Situational Awareness Trumps All Skills and Tactics
Be aware. See first. Think fast and then act without hesitation. This is the basis for any dangerous situation. If is tough to win a fight if you don’r yet realize you are in one. If you see bad things coming, you can shape fight in your favor or avoid it all together.
Four Marksmanship Fundamentals
The mighty United States Army teaches four fundamentals of marksmanship. You need to know these to make it through Basic Training:
1. Steady position focuses on grip, elbow placement, rifle butt position, stock weld, bone support, muscle relaxation, and natural point of aim.
2. Aiming focuses on sight alignment, eye-focus, and consistent sight picture.
3. Breath control teaches the soldier to hold his breath when firing. Breathing while firing can cause the bullet to move upward or downward of the target.

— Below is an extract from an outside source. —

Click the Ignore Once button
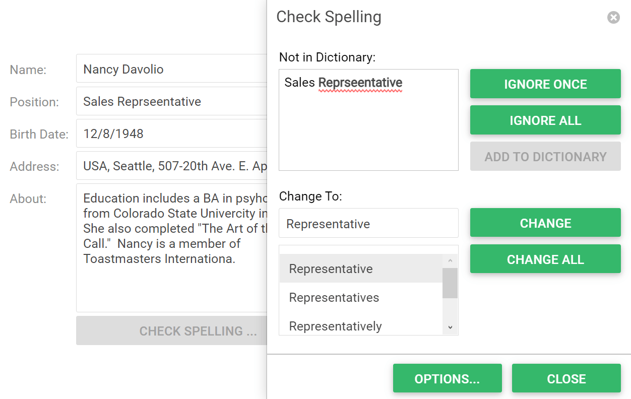 (545, 84)
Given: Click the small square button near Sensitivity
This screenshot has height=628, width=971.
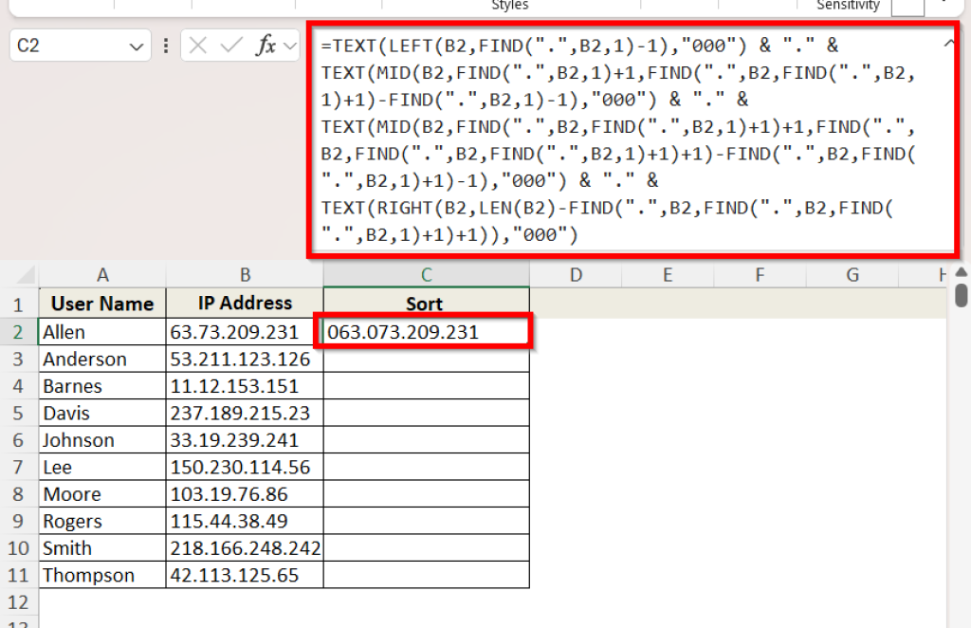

4. Trigger squeeze focuses on squeezing the trigger rather than pulling it. Pulling the trigger too hard can cause the bullet to move to the left or right of the target.
Most shooters get some version of these fundamentals in their training. They are nice, but it is really more for target shooting than fighting. That said, you have to start with fundamentals and one must know the rules before breaking them. The Army also teaches that the enemy gets a vote on every plan. He may move. He may (gasp) shoot back…..at you.
Essential Tasks
There are only two essential things you must do to hit a target.
1. You must align the barrel with the target.
2. You must press the trigger without disturbing that alignment.
All else – stance, grip, sight picture, and all the fundamentals – are helpful, but not essential.
The amount of time and effort you must put into barrel alignment and trigger pull depends on the distance to and size of the target. Speed is achieved by spending only the time necessary to make the hit and no more.
Inside ten yards, you can shoot both eyes open and be very sloppy with the trigger because the target subtends so much angle. At contact distances, you don’t need to use sights at all.
Beyond 10 yards, sight alignment and smooth trigger pull become more important. Past 50 yards, you can still hit, but your sight alignment and the trigger must be very clean.
How do you see in a fight?
Can you think of any sport where the players close one eye? You need binocular vision for depth perception and peripheral vision. We use binocular vision to move and estimate range.
It can help precision shooting to close one eye and it may even be essential to hit a particular target. Don’t spend any more time than is necessary closing one eye or looking at the sights. See what you need to see. Search for it and focus on it.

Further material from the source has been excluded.